--- STORED DATA ---
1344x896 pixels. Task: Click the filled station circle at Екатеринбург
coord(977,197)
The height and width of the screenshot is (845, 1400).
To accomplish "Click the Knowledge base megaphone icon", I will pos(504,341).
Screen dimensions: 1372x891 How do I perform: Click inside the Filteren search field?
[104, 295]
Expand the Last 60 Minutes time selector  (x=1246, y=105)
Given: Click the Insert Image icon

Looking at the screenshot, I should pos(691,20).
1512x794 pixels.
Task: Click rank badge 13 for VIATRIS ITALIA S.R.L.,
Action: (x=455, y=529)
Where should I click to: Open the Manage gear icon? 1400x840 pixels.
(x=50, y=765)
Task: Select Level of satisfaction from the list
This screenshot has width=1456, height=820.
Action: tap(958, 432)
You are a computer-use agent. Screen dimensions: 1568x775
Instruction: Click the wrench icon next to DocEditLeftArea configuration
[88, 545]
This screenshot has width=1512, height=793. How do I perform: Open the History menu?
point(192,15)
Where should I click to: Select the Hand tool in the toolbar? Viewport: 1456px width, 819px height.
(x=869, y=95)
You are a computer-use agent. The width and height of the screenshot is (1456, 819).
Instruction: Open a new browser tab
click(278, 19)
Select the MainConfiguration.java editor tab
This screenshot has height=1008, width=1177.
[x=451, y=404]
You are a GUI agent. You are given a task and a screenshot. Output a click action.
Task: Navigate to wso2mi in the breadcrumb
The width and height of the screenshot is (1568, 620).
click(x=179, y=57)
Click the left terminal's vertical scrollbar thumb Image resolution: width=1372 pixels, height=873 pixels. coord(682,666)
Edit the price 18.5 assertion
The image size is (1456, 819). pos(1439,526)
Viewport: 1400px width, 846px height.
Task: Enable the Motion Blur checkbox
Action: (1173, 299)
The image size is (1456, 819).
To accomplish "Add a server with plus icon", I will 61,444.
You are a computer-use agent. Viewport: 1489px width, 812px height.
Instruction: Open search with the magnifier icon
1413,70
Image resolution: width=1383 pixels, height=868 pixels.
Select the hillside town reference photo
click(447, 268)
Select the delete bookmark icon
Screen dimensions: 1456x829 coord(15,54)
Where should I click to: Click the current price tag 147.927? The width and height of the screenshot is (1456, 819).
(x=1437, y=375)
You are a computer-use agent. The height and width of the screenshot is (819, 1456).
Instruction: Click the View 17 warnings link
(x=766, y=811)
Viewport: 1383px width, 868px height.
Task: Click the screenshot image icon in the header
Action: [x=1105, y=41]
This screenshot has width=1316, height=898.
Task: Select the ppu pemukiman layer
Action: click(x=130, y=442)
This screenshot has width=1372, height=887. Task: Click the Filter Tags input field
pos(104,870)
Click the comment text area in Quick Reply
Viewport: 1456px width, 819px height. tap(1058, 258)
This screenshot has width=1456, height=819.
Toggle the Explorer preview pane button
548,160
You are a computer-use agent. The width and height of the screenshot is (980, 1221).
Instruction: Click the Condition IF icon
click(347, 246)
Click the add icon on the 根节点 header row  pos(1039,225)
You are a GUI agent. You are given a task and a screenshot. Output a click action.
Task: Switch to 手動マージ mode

--- EXERCISE DESCRIPTION ---
Copy out, from the listing above, every line that contains the word "resolution".

--- SOLUTION TO THE PROBLEM ---
Click the left terminal's vertical scrollbar thumb Image resolution: width=1372 pixels, height=873 pixels. coord(682,666)
Image resolution: width=1383 pixels, height=868 pixels.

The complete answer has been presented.